The article, to be published in Corporate Counsel Review, is available on SSRN here
Sunday, January 11, 2009
Federal prosecutors are not the only ones using deferred prosecution agreements in white collar cases. In a press release, "Manhattan District Attorney Robert M. Morgenthau announced . . . a Deferred Prosecution Agreement with the British bank, Lloyds TSB Bank plc ('LLOYDS') in settlement of a 'stripping' scheme in which the Bank caused the falsification of the records of New York financial institutions and enabled its Iranian and Sudanese banking clients to access the U.S. banking system in violation of federal sanctions prohibiting such conduct. As a result, LLOYDS will pay fines and forfeiture totaling $350,000,000." The release stated that:
"Mr. Morgenthau said that today’s settlement was the result of a joint investigation undertaken by the District Attorney’s Office and the Asset Forfeiture and Money Laundering Section of the United States Department of Justice ('DOJ'). As a result of the settlement and Deferred Prosecution Agreement with both the District Attorney’s Office and DOJ, LLOYDS has agreed to adhere to best practices for international banking transparency, to cooperate with ongoing law enforcement investigations, to conduct an internal review of past transactions, and to pay the fines and forfeiture."

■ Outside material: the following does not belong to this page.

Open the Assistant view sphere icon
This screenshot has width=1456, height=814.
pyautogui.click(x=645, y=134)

(esp) (blogging from San Diego) (w/ a hat tip to Karen Freifeld, Bloomberg, Lloyds TSB to Pay $350 Million to Settle Probe (Update1) )
Tuesday, December 23, 2008
Noted here was the recent Fiat deferred prosecution agreement. The FCPA Blog has the agreement, as well as comments here. Yes, this is an end-of-the-year (or as some might say, a pre-new administration) agreement in the U.N. Oil for Food investigation. The DOJ Press Release states that "Fiat S.p.A (Fiat), an Italian corporation based in Turin, Italy, has agreed to a $ 7 million penalty for illegal kickbacks paid to officials of the former Iraqi government by three of its subsidiaries." There is also a $3.6 million in civil penalties and an additional amount in disgorgement of profits.
By having a deferred prosecution agreement, the government is able to keep check of any future violations of the company. If the company complies with the agreement than the government dismisses the information against the entities charged.
This all sounds good and clearly it is a win-win situation for all parties - the government, the companies, and the general public that wishes to know that kickbacks will not occur in the future.
But there are several aspects of the agreement that raise questions here:
- The deferred prosecution agreement is yet another instance of the company selling out individuals within the company. Now clearly if these individuals are going against company policy, and acting illegally - it is deserved. But having the larger entity being able to negotiate these agreements while individuals take the fall, raises issues as to whether power is being used against the less powerful.
- The agreement states that the department "in its sole discretion" gets to determine a breach. From a contract standpoint is it proper to have a breach of the contract determined solely by one of the parties to the contract? See Zierdt & Podgor, Corporate Deferred Prosecutions Through the Looking Glass of Contract Policing, 96 Kentucky L.J., available here.
- And again (see here) we are seeing a provision that only allows the company to issue a "press release if they first determine that the text of the release is acceptable to the Department."